Scientists Say 1.5-Degree Climate Quest Gives Short Shrift To Forests

Min-jun Sup

As the Intergovernmental Panel on Climate Change (IPCC) puts the finishing touches on a new report detailing pathways to keeping global temperatures from rising 1.5 degrees Celsius (2.7 degrees Fahrenheit) above pre-industrial levels, more and more scientists are calling for greater emphasis on natural climate solutions.

Research published last year in the Proceedings of the National Academies of the Sciences identified 20 low-cost, natural “pathways” that can get us 37 percent of the way to meeting the Paris Climate Agreement target of 2.0 degrees Celsius, but most of the Integrated Assessment Models (IAMs) used in the upcoming IPCC report focus on technological interventions, according to the Climate, Land, Ambition & Rights Alliance (CLARA), which is publishing its own report on 15 October.

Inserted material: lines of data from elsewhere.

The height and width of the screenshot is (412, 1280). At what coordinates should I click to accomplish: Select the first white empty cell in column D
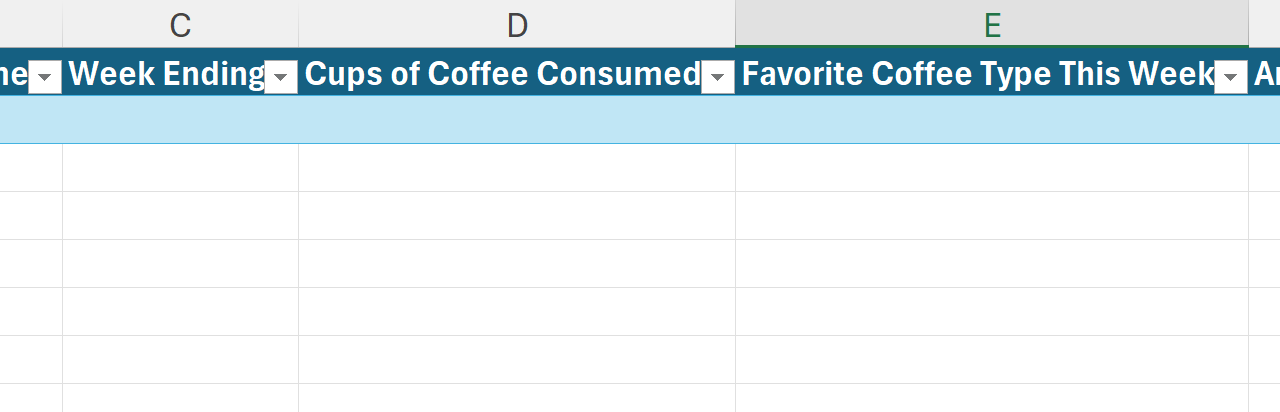pos(517,168)
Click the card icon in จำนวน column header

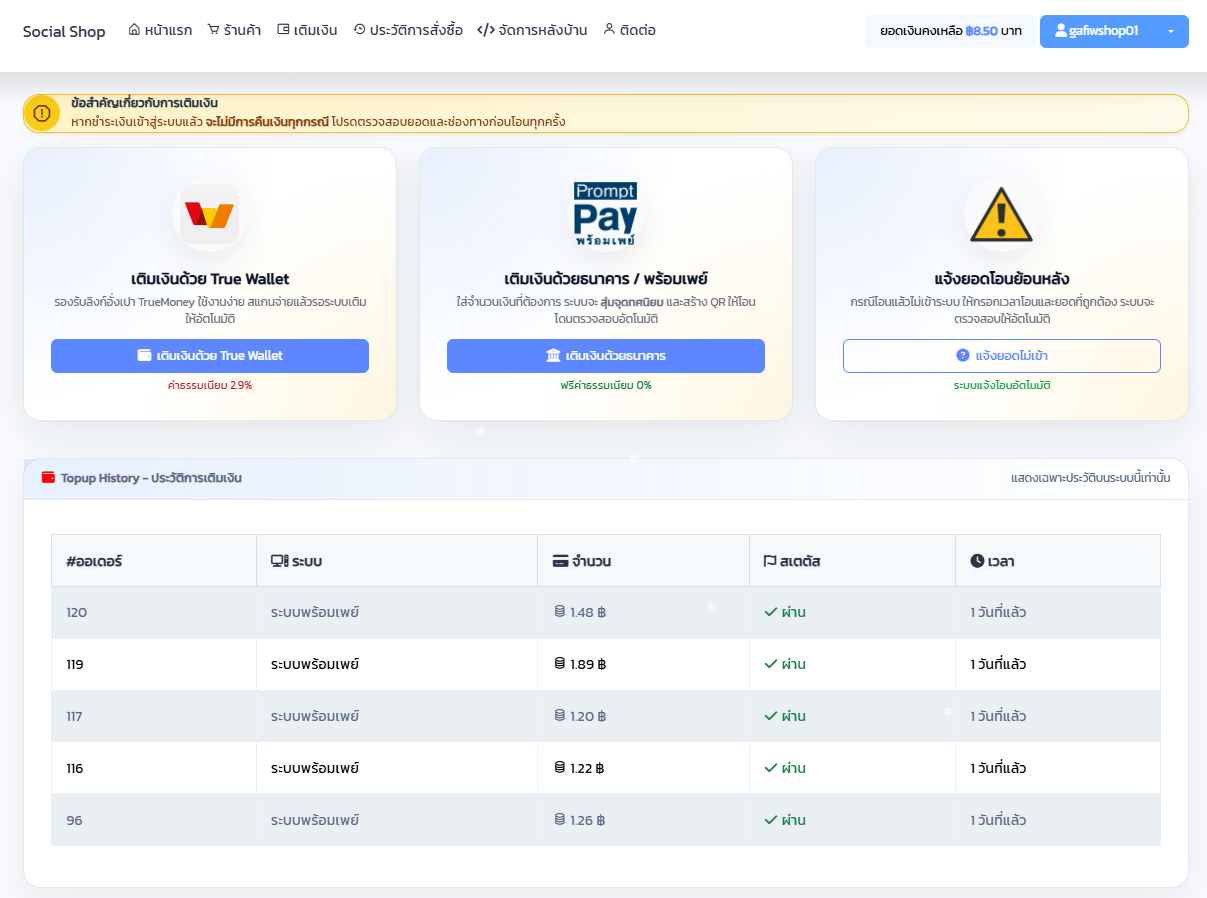(560, 561)
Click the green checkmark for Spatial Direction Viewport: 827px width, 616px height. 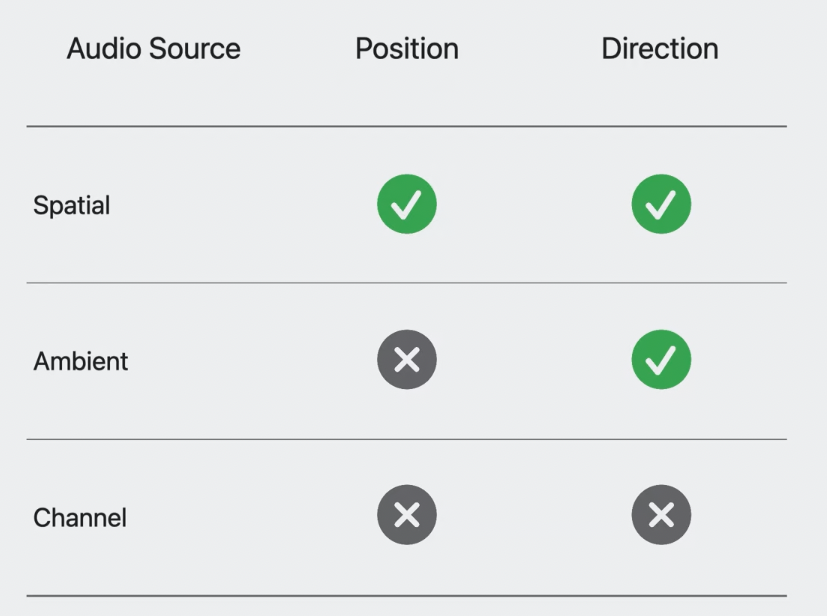click(x=661, y=204)
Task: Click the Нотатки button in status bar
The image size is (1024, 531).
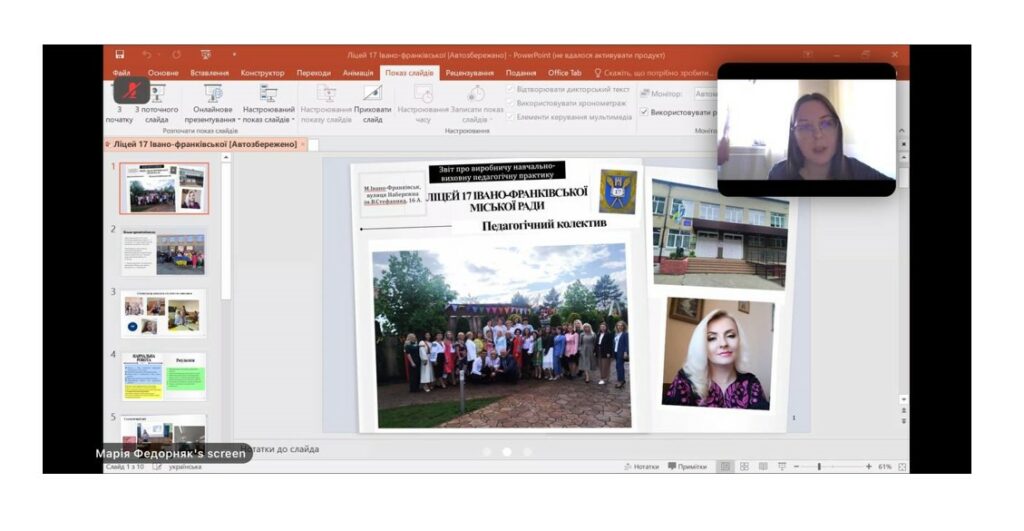Action: (x=641, y=466)
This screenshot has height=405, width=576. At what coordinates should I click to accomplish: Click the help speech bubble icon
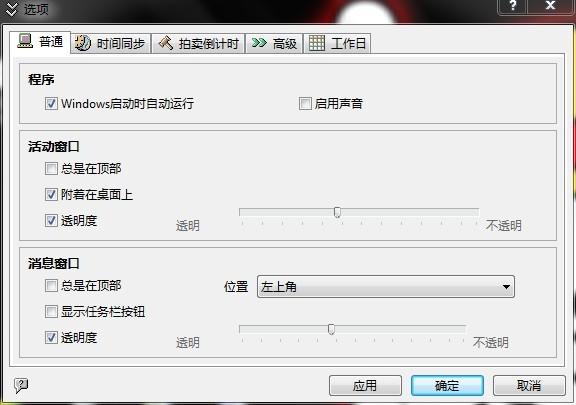pos(21,385)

The upcoming CLARA report says that the IAMs are focusing too much on technological ways of balancing deforestation and not enough on halting deforestation. Rather than focusing on geoengineering and carbon capture and storage, they argue, the IPCC should focus more on 1) increasing the security of land management by indigenous peoples and local communities; 2) aggressively protecting and restoring forests; 3) changing food production systems and combating food waste; and 4) limiting rich-country intake of meat and dairy products.

It is the first report to link three intersecting crises – climate change, biodiversity loss, and violations of the rights of Indigenous Peoples and local communities – and to focus solutions on holistic approaches that tackle all three crises at once.  The report is based on a vast body of peer-reviewed science across multiple disciplines.  Members of CLARA include climate justice advocates, faith-based groups, conservation groups, land rights campaigners, development organizations, agroecologists, and representatives of people’s movements.

The IPCC report is scheduled for release Monday in Incheon, South Korea.

Min-jun Sup is a free-lance reporter based in Seoul.